Mein Job und ich Haselünner Schulleiter über Handys und kuriose Antworten

Fragen über Fragen, Anregungen und auch Beschwerden. Schulleiter Thorsten Giertz hat für jeden Schüler ein offenes Ohr. Foto: Ann-Christin FischerFragen über Fragen, Anregungen und auch Beschwerden. Schulleiter Thorsten Giertz hat für jeden Schüler ein offenes Ohr. Foto: Ann-Christin Fischer

Geeste. Peter Pan ist der König von Schweden? Thorsten Giertz ist Schulleiter an der Bödiker Oberschule und erzählt in unserer Serie „Mein Job und ich“, was er im Alltag so erlebt.

Dass Sie Unterschriften unter Zeugnisse setzen, ist klar. Wie sieht sonst Ihr Alltag aus?

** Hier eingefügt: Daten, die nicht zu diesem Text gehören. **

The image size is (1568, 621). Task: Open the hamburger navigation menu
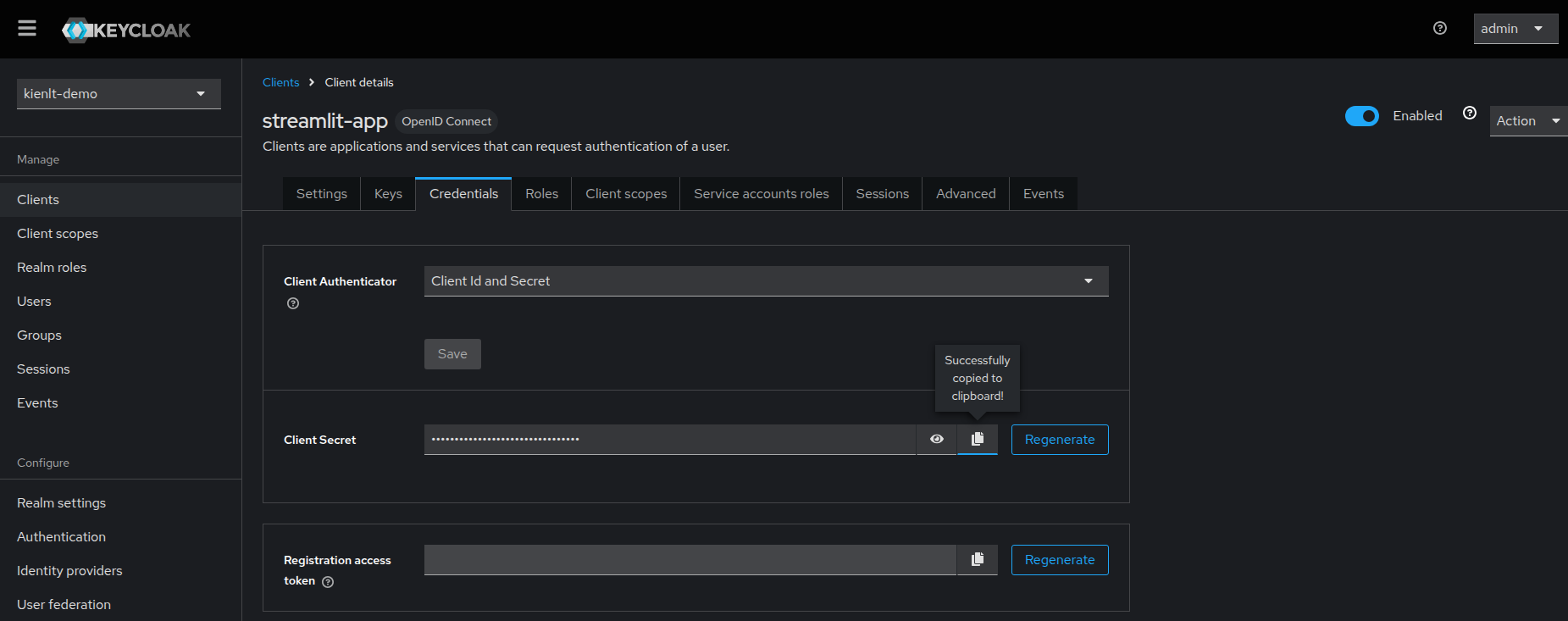(x=27, y=29)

Also ich sitze nicht nur im Büro und warte auf Arbeit (lacht). Mein Büro ist quasi die Schaltzentrale für den Geschäftsverteilungsplan, der klar macht, wer welchen Bereich übernimmt. Die Schulleitung ist ein Team und mein Part ist die tägliche Organisation des Schulablaufes und der zukunftsorientierten Schulentwicklung. Dazu gehören viele Gespräche mit Eltern, Schülern und Kollegen und unserem Sozialarbeiter sowie die Budgetverwaltung. Aber auch die Organisation und Vermittlung der bildungspolitischen Änderungen, die sich im Schulalltag der Kollegen niederschlagen und dort umgesetzt werden müssen, die Schaffung von Kooperationen mit außerschulischen Kooperationspartnern als auch die Gestaltung des Übergangs von den Grundschulen zu unserer Schule sowie zu den späteren weiterführenden Einrichtungen für unsere Schüler gehört zum Aufgabenfeld des Schulleiters. Dieser Posten ist sehr umfangreich und auch mit einer hohen Verantwortung belegt.

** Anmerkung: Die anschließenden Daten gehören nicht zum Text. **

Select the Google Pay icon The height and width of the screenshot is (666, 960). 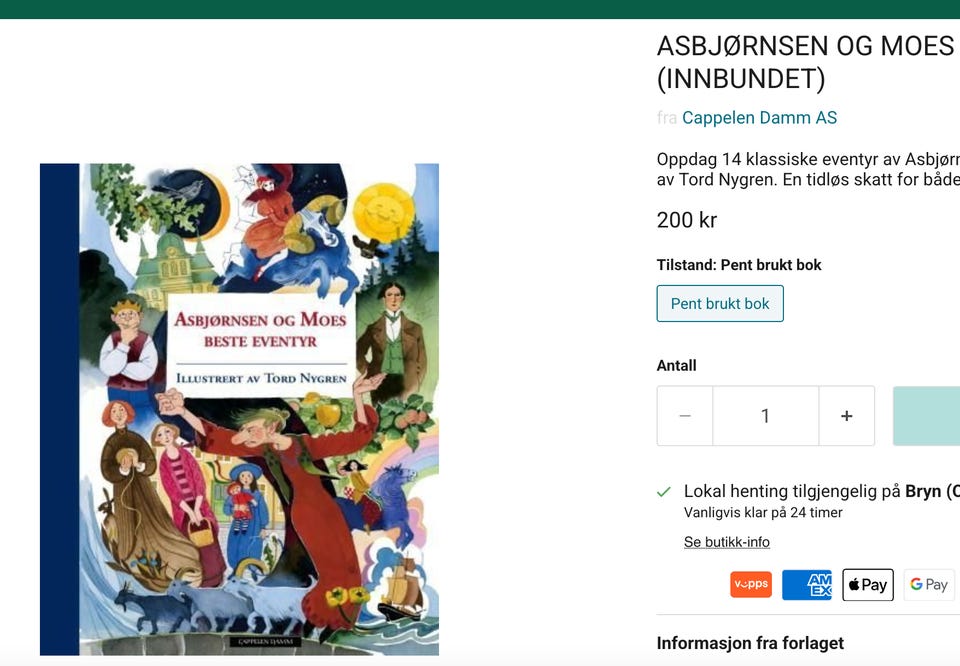[x=929, y=585]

Sie tragen eine große Verantwortung, wie auch die Schüler, die ihren Alltag bewältigen müssen. In welchem Bereich möchten Sie den Schülern gerne Nachhilfe geben?

Nachhilfe ist ein zu starkes Wort. Aber Unterstützung passt. Für die Kinder wollen wir ein Ort der Verlässlichkeit sein, sie dürfen uns vertrauen, denn wir wollen mit ihnen Schule als einen zentralen Lebensraum in ihrem Alltag gestalten, sodass sie sich aufgehoben und geschützt und zugleich gefördert und gefordert erleben, eben wahrlich begleitet.

Und wie können die Eltern Ihnen helfen, den Kindern zu helfen?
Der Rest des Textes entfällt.